Looking across the map of Scotland, the biggest rise in out of- work benefit claims occurred where economic resilience is ranked lowest. These tend to be authorities made up of large towns in the west of Scotland (North Ayrshire, West Dunbartonshire and North Lanarkshire), while the most resilient economies experienced the smallest rise in claimants (notably Aberdeen City, Aberdeenshire and a number of rural areas).

But we know that the picture is more complicated. Many of those who managed to move off benefits into work during the years of growth found themselves only a little better off. Others have cycled in and out of low-paid work, finding that debt, rent or childcare costs make the climb out of poverty a losing battle. JRF’s work on a Minimum Income Standard for the UK shows what different households need to bring home if they are to have a modest but adequate standard of living. It highlights a clear gap both for people living on benefits and those earning below £7 an hour. The gap is even greater in rural areas.

Resilience in the face of austerity will reflect the availability of decent, affordable housing and a fundamentally different approach to how the housing market is shaped.

A decade of regeneration policy has shown us the value of taking action on all fronts: physical improvements to housing and environment needs to be combined with action to connect people into networks of learning, training, work and care. And resilient communities need to include isolated older people – those who feel ‘independent living’ is a lonely experience more akin to abandonment. JRF’s Reshaping Care for Older People programme provides a rare opportunity to address the issue of wellbeing for an ageing population.

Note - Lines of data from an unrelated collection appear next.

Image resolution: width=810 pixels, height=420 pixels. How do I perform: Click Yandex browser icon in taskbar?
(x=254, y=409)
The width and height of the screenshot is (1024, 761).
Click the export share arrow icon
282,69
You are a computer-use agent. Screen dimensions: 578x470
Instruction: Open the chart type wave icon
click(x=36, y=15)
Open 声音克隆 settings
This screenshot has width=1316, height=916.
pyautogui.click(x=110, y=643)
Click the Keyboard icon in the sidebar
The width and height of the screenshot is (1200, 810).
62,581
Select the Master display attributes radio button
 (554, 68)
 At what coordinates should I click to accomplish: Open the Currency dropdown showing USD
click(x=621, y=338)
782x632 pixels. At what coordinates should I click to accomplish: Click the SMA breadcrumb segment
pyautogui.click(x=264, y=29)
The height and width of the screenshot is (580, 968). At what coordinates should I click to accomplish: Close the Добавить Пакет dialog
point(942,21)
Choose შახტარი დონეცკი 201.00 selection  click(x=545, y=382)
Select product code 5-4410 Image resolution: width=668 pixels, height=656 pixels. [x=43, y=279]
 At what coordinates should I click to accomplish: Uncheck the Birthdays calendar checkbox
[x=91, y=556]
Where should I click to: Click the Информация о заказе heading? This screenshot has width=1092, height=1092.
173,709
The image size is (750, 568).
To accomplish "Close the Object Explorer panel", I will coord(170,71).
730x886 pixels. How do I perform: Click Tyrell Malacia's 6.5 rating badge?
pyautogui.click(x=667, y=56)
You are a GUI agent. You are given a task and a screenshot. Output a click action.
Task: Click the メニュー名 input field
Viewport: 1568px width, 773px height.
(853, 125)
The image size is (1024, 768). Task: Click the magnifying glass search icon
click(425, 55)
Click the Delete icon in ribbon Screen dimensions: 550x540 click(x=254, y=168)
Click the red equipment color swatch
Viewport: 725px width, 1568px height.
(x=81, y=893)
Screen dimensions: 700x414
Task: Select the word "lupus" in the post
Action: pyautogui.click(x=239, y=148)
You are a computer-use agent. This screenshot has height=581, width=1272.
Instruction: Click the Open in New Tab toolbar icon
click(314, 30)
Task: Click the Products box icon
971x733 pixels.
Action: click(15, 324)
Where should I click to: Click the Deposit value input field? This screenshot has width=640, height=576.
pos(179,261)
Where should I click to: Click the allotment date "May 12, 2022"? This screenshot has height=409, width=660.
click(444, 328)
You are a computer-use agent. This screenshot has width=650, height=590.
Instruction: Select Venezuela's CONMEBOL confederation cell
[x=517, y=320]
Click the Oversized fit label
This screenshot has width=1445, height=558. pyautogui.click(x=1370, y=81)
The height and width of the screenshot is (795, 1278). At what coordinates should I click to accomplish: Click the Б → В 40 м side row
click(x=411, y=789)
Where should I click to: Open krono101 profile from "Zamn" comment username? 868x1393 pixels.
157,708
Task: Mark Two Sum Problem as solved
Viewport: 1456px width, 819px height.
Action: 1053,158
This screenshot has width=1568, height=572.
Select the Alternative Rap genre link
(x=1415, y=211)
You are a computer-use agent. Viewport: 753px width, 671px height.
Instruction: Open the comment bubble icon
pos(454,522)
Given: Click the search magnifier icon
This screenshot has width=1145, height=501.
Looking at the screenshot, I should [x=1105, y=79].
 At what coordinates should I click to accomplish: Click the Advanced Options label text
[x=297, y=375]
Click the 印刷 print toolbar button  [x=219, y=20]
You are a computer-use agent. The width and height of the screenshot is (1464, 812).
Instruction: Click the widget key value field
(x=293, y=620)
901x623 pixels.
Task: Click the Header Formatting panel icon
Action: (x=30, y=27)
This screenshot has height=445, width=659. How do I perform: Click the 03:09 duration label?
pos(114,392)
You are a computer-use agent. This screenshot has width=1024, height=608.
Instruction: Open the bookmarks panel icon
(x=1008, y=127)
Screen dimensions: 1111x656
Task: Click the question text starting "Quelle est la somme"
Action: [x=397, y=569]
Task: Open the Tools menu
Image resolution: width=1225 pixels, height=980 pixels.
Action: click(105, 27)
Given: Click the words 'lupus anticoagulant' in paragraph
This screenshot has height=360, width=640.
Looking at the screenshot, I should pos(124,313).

Boosting resilience is partly about the funding choices made by Governments at Holyrood and Westminster, and by local authorities. These can help or hinder the chances of disadvantaged people keeping their heads above water. They will rarely be neutral. But it will also be about how the responsibility is shared between government, citizens, employers and the community – the kind of social contract Scotland wants to establish in the years ahead.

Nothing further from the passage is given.